Lead the management of production incidents and conduct thorough post-mortems to continually enhance system stability and reliability.
Partner closely with development teams to ensure seamless application and infrastructure deployments.
Maintain, optimize, and scale cloud environments (e.g., AWS, Alicloud) for performance, cost efficiency, and high availability.
Administer and manage Kubernetes clusters—primarily EKS—to support scalable web service deployments.
Design, implement, and maintain CI/CD pipelines using tools such as GitHub Actions, ArgoCD, and AI/LLM-powered automation.
Automate infrastructure provisioning and lifecycle management using Terraform, Python, and related tooling.

Requirements

At least 5 years of hands-on experience with AWS services (e.g., CloudFront, EKS, VPC, S3, ALB) and infrastructure-as-code tools such as Terraform or CloudFormation.
Strong practical expertise in Kubernetes, particularly managed services like EKS.
Proficiency in scripting languages such as Python, Shell/Bash, or Go.

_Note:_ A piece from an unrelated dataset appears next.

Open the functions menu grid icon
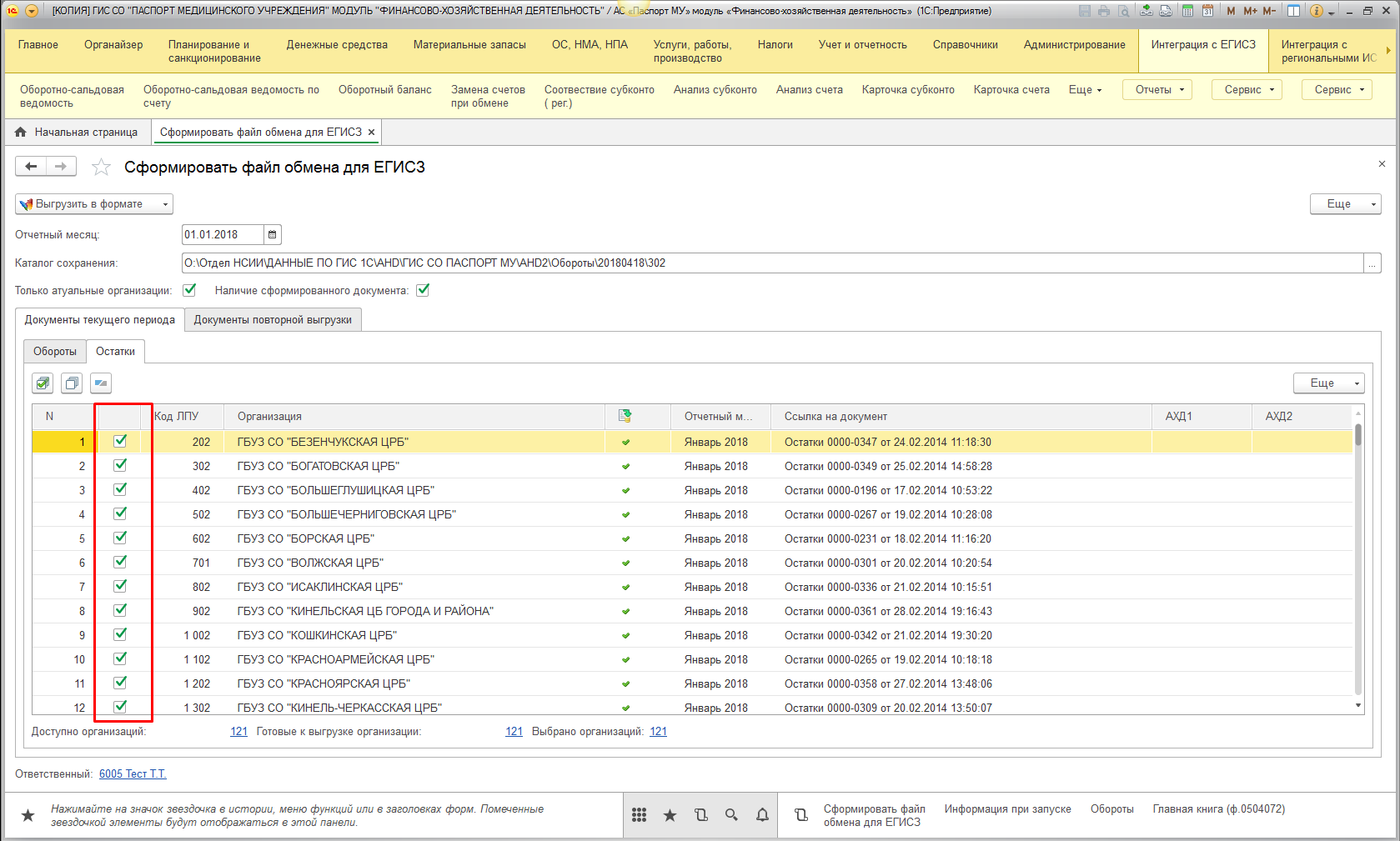1400x841 pixels. pyautogui.click(x=639, y=815)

Experience operating and optimizing systems for high-traffic, high-volume environments.
Familiarity with monitoring, logging, and performance tuning of distributed systems.

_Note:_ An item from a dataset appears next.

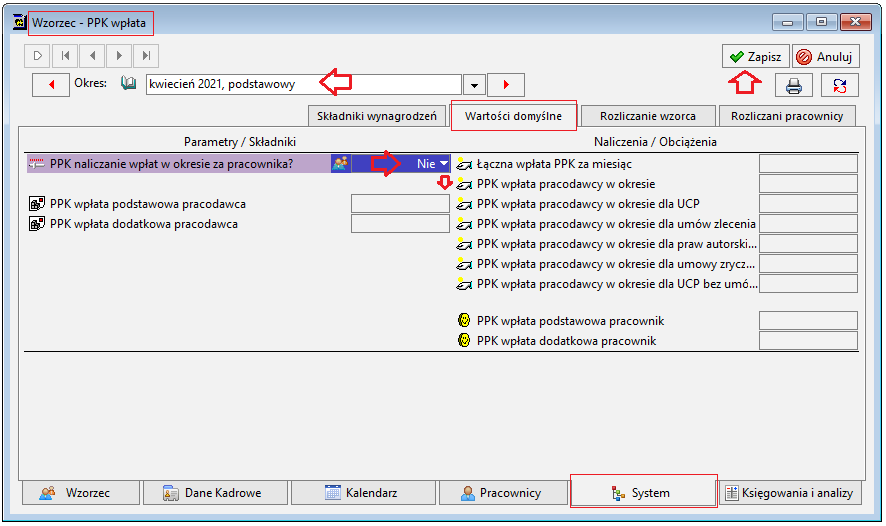The width and height of the screenshot is (886, 526).
Task: Click the book icon beside Okres
Action: tap(129, 84)
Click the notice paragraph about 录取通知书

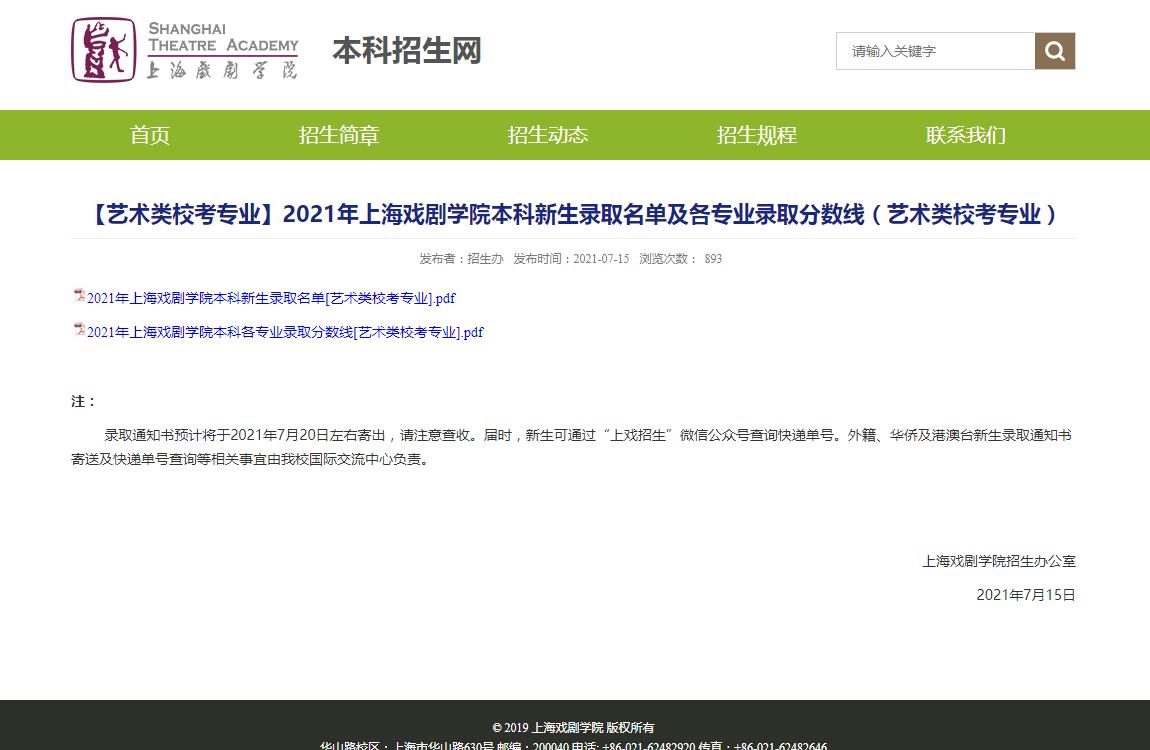(x=573, y=448)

Hands-on experience with DevOps tools and platforms, including Terraform, Ansible, Docker, and Linux.
Solid understanding of networking protocols, architectures, and security best practices.
Strong analytical, problem-solving, and troubleshooting skills.
Bilingual proficiency in English and Mandarin to coordinate effectively with global teams and stakeholders.

Practical experience applying AI/LLM models or automation tools to real-world operational challenges and deployment workflows.
A passion for exploring emerging technologies and integrating them into daily operations to drive innovation and continuous improvement.